Stored records
# # # #

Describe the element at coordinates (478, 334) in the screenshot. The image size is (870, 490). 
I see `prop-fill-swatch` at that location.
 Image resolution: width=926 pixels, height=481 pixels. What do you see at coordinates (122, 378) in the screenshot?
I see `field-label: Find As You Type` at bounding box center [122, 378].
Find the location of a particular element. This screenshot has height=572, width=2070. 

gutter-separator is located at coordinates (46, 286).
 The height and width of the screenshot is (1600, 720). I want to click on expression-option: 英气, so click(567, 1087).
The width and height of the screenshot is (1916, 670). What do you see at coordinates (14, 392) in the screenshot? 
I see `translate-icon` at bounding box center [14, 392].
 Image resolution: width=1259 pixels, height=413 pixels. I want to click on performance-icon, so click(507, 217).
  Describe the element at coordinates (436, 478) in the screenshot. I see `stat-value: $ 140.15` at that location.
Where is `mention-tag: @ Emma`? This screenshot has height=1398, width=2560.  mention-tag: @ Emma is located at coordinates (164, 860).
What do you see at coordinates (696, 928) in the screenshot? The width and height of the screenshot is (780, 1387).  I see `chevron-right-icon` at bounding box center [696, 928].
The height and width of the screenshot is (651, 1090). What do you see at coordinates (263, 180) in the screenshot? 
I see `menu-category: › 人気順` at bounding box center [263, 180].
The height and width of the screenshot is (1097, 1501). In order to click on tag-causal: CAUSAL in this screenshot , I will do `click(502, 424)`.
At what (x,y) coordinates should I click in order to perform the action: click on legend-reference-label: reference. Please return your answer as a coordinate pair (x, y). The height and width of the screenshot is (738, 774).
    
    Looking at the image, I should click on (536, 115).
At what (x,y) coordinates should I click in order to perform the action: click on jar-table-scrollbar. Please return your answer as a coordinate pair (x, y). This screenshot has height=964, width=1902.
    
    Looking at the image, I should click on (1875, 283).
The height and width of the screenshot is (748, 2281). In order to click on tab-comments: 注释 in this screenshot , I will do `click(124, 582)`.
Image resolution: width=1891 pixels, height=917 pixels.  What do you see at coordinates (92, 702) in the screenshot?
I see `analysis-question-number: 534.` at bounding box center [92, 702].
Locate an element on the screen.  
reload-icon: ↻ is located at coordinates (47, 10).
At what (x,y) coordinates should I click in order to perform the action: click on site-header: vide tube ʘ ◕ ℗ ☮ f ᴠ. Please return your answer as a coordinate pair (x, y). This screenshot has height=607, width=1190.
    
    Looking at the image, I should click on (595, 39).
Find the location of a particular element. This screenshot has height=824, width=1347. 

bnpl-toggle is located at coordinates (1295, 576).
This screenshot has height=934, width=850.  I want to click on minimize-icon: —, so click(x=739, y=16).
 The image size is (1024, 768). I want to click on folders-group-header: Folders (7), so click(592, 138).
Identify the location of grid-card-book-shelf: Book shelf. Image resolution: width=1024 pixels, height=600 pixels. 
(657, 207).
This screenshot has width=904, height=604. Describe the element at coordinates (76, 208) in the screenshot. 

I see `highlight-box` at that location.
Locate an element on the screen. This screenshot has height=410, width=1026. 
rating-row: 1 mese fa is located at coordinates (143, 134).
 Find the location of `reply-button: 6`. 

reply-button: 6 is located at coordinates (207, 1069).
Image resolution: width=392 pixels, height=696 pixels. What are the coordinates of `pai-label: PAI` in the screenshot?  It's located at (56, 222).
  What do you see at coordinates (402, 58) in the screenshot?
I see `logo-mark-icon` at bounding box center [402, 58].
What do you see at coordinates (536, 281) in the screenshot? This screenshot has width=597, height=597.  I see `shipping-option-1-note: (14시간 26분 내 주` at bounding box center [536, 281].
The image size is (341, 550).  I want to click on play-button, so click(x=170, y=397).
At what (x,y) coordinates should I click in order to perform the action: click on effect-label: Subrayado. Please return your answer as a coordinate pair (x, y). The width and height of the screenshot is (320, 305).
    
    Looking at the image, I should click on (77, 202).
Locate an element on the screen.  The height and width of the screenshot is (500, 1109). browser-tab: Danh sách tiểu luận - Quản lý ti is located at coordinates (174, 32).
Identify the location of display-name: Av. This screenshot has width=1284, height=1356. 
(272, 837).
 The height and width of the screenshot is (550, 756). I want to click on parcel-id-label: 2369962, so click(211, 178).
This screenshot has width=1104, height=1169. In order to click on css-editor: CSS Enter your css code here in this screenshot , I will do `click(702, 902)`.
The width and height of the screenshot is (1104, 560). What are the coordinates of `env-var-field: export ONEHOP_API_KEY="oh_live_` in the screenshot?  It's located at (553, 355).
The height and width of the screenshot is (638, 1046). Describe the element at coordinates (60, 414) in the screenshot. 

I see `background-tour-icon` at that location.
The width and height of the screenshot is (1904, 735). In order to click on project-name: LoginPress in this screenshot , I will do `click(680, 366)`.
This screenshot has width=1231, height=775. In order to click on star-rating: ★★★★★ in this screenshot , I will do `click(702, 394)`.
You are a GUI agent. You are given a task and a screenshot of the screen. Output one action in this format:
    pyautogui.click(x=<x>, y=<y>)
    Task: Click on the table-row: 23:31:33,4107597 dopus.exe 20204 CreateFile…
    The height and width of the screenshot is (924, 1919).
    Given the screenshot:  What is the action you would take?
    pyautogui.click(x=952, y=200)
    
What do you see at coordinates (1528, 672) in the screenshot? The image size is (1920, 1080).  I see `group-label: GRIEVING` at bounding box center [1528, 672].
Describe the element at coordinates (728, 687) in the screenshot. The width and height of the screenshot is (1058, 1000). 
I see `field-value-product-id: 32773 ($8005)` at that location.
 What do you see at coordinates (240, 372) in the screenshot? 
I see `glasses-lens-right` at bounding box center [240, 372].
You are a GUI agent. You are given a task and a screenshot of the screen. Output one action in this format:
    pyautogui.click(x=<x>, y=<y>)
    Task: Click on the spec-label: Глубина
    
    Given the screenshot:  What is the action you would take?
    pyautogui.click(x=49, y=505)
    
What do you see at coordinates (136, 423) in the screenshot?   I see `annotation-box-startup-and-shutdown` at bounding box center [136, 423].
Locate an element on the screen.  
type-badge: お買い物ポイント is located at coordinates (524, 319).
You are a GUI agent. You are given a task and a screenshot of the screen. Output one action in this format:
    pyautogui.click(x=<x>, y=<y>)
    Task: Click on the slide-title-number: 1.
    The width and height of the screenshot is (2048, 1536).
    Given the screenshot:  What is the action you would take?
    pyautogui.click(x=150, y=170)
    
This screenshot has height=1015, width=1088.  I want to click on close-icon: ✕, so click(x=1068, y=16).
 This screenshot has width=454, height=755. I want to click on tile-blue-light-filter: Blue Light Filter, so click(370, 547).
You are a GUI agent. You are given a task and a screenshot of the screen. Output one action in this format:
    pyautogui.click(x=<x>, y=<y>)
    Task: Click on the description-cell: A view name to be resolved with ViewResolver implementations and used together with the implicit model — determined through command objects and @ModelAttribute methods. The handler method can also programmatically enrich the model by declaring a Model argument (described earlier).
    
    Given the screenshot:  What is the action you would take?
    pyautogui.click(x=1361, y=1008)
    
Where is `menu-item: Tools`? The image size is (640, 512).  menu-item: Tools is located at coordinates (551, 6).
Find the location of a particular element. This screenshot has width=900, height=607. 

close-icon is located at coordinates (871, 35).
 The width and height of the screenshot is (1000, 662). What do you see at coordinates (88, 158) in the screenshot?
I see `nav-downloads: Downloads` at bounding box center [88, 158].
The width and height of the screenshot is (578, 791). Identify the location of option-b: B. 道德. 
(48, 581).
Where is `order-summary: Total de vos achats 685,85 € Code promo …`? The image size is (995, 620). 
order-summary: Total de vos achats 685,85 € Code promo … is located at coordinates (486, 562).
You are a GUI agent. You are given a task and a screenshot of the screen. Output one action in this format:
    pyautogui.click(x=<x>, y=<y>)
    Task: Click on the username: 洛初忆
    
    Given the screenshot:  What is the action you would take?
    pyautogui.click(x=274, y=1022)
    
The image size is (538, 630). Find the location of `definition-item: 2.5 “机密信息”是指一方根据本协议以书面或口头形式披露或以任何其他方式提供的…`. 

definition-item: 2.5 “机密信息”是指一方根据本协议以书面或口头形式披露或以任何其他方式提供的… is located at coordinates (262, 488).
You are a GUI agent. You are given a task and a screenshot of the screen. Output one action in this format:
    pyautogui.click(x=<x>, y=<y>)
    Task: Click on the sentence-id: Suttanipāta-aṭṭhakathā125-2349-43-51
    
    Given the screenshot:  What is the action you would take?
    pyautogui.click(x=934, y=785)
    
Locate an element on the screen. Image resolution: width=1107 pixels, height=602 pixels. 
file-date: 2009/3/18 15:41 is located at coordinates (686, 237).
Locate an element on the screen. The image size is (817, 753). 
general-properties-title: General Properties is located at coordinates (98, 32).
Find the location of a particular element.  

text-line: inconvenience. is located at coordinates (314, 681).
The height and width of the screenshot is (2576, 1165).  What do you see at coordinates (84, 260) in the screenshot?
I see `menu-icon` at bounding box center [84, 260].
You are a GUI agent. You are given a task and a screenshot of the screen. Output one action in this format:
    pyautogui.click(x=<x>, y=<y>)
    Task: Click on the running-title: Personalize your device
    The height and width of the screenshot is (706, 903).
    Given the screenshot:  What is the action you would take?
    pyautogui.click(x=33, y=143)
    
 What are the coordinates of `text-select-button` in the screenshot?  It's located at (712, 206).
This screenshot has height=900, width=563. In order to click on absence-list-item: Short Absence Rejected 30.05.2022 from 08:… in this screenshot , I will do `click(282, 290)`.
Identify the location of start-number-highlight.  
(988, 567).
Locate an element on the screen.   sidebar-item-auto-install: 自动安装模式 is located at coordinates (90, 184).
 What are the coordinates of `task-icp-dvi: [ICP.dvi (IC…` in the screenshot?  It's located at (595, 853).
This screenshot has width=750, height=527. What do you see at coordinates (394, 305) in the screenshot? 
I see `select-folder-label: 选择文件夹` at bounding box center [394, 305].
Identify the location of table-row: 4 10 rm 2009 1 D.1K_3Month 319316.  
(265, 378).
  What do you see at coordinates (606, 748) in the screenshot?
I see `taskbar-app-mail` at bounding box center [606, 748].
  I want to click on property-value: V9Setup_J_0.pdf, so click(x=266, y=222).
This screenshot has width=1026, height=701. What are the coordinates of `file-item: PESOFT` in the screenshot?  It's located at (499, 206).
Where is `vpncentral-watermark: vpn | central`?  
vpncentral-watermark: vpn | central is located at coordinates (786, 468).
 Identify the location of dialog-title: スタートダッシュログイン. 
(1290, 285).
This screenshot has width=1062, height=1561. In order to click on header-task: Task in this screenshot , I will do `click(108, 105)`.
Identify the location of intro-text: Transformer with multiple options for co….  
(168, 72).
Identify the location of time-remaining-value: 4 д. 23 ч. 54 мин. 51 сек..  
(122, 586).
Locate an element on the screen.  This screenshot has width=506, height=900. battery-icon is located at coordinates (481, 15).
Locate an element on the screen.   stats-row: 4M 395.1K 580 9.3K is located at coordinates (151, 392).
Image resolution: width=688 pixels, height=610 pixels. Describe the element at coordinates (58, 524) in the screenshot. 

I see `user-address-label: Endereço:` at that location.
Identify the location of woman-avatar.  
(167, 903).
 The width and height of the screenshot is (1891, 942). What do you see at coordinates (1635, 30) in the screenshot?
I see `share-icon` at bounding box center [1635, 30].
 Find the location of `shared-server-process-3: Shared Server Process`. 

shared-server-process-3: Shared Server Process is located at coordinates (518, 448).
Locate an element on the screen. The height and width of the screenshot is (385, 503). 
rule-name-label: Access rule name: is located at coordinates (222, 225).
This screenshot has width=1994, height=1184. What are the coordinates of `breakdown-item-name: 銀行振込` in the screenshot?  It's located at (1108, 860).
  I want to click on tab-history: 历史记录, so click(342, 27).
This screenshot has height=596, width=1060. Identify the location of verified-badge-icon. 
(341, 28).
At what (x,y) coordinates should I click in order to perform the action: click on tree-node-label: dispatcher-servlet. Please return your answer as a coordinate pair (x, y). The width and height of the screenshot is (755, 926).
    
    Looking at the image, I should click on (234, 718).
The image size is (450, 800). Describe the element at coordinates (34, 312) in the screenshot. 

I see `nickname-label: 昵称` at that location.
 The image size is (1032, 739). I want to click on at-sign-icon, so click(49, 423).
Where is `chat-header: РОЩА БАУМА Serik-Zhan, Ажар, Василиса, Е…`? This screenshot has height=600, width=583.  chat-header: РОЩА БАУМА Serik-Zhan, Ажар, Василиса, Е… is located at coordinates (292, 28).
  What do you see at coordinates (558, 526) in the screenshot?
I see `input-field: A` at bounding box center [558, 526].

# # # #

→ Instruction: Output the rows as a JSON list of strings, one string per line with blank lines omitted, starting at the line containing "The width and height of the screenshot is (578, 791)." and ending at the line containing "order-summary: Total de vos achats 685,85 € Code promo … is".

→ Answer section:
[
  "The width and height of the screenshot is (578, 791). Identify the location of option-b: B. 道德. ",
  "(48, 581).",
  "Where is `order-summary: Total de vos achats 685,85 € Code promo …`? The image size is (995, 620). ",
  "order-summary: Total de vos achats 685,85 € Code promo … is located at coordinates (486, 562)."
]